Dawno temu w trawie...

Jak już kilka osób zdążyło zauważyć na stronce niewiele się ostatnio dzieje. Można by powiedzieć, że ogarneła mnie ostatnio niemoc twórcza (czyt. weny mi brakuje :-P), sam nie wiem dlaczego. Co ciekawe zauważam to ostatnio na wielu regularnie odwiedzanych przezemnie stronach. Ludzie nie piszą lub nawet oficjalnie "zamykają działalność" prowadzoną od bardzo długiego czasu... coś mi się zdaje, że czasy znów się zmieniają i ludzie znudzili się pisaniną...

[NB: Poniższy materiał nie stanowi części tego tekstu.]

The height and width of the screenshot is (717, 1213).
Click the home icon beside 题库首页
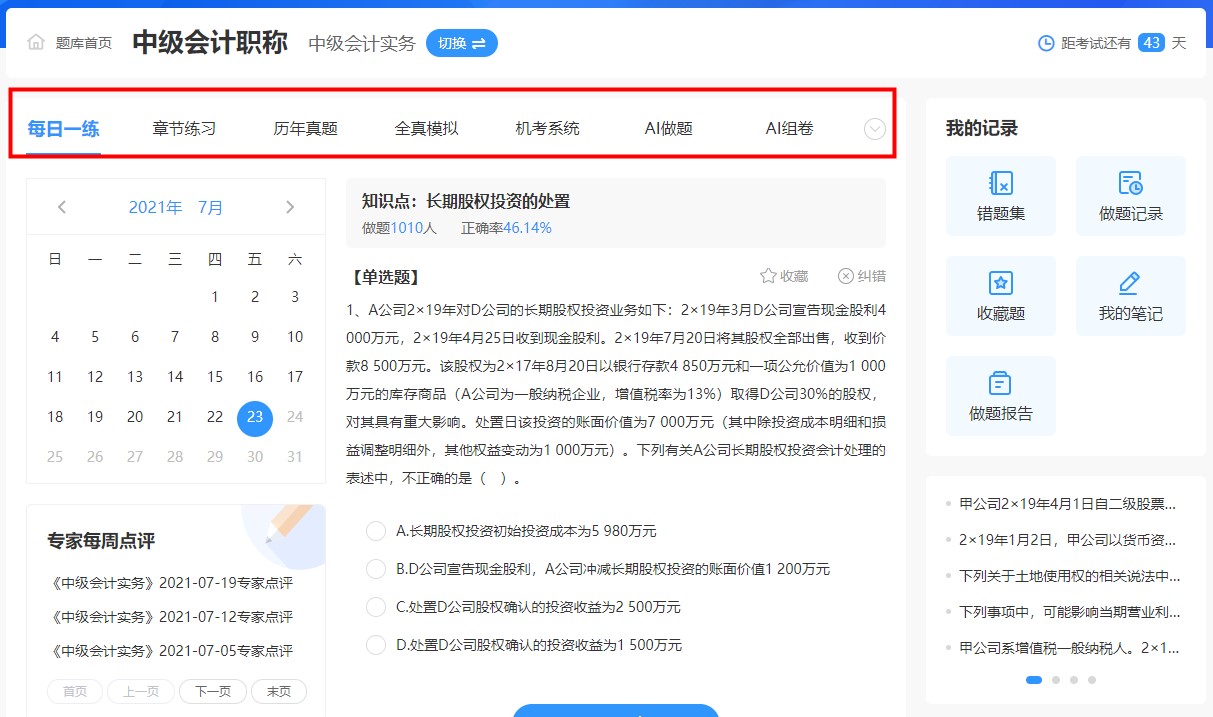pos(36,42)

Ze swojej strony... nie obiecuję poprawy ;-) Nie wiem co przyniesie czas, czy w ogóle będzie mi się chciało pisać. Myślę, że tak, więc "raz na ruski rok" możecie tu zajrzeć i sprawdzić czy coś się zmieniło...


Do zobaczenia :-)

poniedziałek, 13 października 2008

Łóżkowe potyczki...

Nie, nie, ja nie o tym :-P Dziś wieczór po bardzo miłych odwiedzinach postanowiłem rozłożyć sobie łóżko, by trochę poczytać przed snem. Już od samego początku, gdy się wprowadziłem do mieszkania nie dawało mi spokoju dlaczego rozkłada się ono w tak dziwaczny sposób i stwierdziłem, że czas się temu przyjrzeć dokładniej... Cóż okazało się, że trzy z czterech podtrzymujących podczas rozkładania całą konstrukcję śrub jest najzwyczajniej odkręconych. Niestety dostęp do nich był o tyle utrudniony, że mysiałbym być chyba małpiatką operującą zręcznie ogonem, by przykręcić nakrętki dostając się od góry... i tak moje łóżko w dziwny i całkiem nielogiczny sposób znalazło się do góry dnem ;-) Wymagało to trochę akrobatyki cyrkowej by nie uszkodzić czegokolwiek wokoło, a w szczególności ogromnego lustra z drzwi przesuwnych, ale ostatecznie się udało.


Myślałem, że dzięki temu zabiegowi będzie łatwiej... no może i trochę było, przynajmniej paluchy się mieściły... gdyby tylko nie ta uciekająca ciągle śruba to byłaby bajka... trzeba się było położyć na dywanie, troszkę wygiąć ręce, plecy i co tam jeszcze i już... prawie się udało przykręcić ;-) Spróbujmy w takim razie od drugiej strony... ooo tak już lepiej... jeszcze tylko zrobić mały "myk" palcami, żeby nakrętka nie uciekała i już skręcone wszystko jak trzeba.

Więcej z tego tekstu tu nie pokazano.